Wir gehen so besonnen vor wie möglich und gleichzeitig so disruptiv wie nötig. Wir unterbrechen auch durch die effektiven Schilderbrücken und geben vorab der Polizei Bescheid, sodass sie den Verkehr regelt. Das Ganze darf man nur mit verdammt gutem Grund. Die Frage ist: Wann wäre es Ihnen genug und Sie kleben sich auf die Straße? Für uns ist mit der Vertreibung und dem Mord an Milliarden Menschen in diesem Jahrhundert eine Grenze überschritten, bei der am Rande stehen und kommentieren unethisch wird.

Wie stellen Sie sicher, dass bei den Aktionen eine Rettungsgasse bleibt?

Das kann keiner sicherstellen und wir sind nicht Gott. Wir können an die Autofahrenden nur appellieren, sich so zu verhalten, dass es klappt. In der Mitte jeder Straßenblockade sind die Menschen nie festgeklebt, sodass sie aufspringen können. Auch arbeiten wir da mit der Polizei zusammen, die sehr schnell da ist und oft mehr Informationen zu möglichen Notfällen hat. Es wäre doch am allerbesten, wenn es uns und die Unterbrechungen gar nicht bräuchte: Schon der offene Brief im September hätte reichen können, dass die Bundesregierung den Notfall anerkennt und die ersten Schritte eines überfälligen Tempolimits und eines effektiven und gerechten 9-Euro-Bahntickets geht.

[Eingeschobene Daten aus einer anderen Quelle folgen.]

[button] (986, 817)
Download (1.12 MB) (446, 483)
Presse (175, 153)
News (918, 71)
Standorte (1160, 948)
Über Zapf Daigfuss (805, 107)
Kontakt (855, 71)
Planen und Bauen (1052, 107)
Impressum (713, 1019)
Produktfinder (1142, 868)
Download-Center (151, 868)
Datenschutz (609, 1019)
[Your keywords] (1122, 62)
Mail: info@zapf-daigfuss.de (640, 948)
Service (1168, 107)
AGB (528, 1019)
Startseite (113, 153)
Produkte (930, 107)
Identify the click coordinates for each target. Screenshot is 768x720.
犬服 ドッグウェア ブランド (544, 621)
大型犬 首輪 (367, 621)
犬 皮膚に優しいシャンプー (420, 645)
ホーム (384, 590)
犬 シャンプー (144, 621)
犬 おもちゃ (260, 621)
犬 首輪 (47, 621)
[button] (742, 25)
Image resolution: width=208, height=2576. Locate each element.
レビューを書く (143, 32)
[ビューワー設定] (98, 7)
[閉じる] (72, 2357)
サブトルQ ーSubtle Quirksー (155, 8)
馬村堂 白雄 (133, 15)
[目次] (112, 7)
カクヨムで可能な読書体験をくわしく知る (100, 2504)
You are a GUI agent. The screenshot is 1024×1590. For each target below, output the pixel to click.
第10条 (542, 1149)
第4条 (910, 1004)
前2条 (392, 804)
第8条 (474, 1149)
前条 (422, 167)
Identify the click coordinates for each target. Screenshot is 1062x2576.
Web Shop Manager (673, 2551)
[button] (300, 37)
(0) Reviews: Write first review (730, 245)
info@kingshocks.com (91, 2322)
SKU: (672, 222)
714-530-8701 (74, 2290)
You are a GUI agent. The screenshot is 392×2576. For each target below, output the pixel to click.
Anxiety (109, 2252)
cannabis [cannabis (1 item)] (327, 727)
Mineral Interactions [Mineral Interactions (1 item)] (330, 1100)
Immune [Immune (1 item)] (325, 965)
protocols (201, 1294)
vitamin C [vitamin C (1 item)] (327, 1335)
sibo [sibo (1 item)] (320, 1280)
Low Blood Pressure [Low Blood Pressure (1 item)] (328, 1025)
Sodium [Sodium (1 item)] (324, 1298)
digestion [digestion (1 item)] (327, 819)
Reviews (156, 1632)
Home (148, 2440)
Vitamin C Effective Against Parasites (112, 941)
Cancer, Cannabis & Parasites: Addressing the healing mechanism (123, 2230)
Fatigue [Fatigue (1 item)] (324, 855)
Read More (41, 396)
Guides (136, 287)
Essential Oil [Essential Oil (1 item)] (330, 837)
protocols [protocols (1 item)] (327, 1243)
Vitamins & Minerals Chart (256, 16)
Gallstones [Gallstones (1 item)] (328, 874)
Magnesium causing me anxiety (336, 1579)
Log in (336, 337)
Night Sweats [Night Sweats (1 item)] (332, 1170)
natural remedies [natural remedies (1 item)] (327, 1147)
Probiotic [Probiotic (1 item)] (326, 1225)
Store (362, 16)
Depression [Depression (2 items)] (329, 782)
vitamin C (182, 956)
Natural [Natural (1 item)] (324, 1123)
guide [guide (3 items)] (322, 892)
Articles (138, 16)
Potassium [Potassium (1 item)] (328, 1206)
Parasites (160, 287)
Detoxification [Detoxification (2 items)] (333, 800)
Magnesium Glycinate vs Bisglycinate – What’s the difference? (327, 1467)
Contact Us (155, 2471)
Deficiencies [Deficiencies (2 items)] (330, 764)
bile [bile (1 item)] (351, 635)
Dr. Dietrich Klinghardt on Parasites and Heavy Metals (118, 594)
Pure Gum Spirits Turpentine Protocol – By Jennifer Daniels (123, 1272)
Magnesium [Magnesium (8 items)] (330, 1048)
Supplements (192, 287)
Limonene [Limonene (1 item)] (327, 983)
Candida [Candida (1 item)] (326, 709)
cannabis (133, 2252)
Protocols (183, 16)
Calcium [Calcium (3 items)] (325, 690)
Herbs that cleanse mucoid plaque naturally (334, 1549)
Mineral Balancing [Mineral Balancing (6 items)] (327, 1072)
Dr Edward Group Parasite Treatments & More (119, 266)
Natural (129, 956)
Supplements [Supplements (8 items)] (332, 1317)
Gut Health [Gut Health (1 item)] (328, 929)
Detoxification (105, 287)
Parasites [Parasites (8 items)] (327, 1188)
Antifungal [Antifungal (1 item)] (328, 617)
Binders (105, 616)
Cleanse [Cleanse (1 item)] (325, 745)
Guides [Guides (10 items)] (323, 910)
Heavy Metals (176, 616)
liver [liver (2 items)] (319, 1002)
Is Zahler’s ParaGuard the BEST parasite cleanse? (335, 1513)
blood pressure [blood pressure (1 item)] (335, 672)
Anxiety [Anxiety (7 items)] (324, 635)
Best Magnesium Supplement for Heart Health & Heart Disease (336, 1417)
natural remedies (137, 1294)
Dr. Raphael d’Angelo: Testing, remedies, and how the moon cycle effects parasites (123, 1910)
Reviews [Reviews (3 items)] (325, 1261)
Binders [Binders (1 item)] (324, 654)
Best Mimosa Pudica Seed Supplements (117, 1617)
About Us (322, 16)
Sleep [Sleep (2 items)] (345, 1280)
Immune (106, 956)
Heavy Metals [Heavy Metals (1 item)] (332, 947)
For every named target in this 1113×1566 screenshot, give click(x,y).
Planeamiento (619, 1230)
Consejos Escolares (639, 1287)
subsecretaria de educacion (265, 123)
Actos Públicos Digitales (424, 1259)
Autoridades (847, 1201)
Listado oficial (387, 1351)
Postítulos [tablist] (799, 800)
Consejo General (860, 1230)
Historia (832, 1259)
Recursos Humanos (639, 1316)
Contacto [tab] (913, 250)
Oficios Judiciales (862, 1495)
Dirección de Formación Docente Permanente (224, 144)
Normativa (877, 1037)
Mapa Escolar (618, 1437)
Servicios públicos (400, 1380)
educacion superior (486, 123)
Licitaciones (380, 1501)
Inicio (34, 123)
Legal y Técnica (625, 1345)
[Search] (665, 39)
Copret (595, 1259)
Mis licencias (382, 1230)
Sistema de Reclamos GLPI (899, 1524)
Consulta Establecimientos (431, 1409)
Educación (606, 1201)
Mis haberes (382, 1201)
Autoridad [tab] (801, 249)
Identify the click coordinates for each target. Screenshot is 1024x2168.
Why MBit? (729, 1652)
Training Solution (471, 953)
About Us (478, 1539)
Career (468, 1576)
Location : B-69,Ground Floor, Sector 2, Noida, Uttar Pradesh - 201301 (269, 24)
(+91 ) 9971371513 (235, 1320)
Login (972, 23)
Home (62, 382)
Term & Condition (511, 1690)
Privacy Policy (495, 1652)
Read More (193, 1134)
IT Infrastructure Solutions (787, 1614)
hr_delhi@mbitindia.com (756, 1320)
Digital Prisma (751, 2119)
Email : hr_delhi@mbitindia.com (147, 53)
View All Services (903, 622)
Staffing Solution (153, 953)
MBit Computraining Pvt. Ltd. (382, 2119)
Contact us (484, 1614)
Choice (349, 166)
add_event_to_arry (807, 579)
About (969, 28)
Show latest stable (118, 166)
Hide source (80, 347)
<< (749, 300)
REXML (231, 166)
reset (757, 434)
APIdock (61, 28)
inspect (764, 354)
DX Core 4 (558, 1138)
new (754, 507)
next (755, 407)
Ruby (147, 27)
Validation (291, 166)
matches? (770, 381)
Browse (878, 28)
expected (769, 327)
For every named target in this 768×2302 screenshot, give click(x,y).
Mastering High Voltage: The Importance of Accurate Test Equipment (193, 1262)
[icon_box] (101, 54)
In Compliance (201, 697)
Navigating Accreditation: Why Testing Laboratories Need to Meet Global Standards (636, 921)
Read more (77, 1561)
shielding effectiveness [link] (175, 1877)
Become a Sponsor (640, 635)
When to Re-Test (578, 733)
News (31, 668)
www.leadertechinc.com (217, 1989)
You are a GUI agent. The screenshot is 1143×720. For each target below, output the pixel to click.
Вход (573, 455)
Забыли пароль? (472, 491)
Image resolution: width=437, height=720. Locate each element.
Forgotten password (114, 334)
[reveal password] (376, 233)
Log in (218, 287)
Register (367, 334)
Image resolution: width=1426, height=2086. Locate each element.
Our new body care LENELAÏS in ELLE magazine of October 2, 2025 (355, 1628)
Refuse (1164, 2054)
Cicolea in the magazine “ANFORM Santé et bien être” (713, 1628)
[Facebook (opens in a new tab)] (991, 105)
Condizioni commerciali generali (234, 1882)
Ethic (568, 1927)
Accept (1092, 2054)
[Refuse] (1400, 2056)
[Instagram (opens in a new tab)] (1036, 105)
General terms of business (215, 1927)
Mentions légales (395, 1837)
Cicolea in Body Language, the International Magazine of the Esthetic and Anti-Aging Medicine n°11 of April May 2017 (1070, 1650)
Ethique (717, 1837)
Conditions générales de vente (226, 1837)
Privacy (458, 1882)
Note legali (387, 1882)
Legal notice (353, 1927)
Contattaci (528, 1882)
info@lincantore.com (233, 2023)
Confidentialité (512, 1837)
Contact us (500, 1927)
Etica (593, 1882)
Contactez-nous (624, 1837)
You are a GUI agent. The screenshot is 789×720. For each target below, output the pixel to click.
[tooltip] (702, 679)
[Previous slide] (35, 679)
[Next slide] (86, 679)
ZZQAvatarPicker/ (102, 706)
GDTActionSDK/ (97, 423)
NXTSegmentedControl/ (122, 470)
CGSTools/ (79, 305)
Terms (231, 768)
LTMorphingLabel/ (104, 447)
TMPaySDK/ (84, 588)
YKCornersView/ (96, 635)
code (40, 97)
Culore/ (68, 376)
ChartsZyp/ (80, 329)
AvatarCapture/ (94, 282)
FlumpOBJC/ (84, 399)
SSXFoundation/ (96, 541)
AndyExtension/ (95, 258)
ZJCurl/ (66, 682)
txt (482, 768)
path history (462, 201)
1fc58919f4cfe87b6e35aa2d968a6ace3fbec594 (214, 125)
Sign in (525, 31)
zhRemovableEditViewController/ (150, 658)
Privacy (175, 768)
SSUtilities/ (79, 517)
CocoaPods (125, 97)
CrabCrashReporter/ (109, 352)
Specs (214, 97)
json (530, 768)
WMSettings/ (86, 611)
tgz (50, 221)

Das Klima ist nicht wie eine Treppe, die man hinabgeht und auf der man bei jeder Stufe stehen bleiben kann. Es gleicht eher einem Abhang, der immer rutschiger wird, bis wir die Kontrolle verlieren. Top-Wissenschaftler vermuten diesen Punkt bei gleichem fossilen Ausbaukurs in ungefähr zwei Jahren. Sicher wissen wir es erst, wenn es zu spät ist.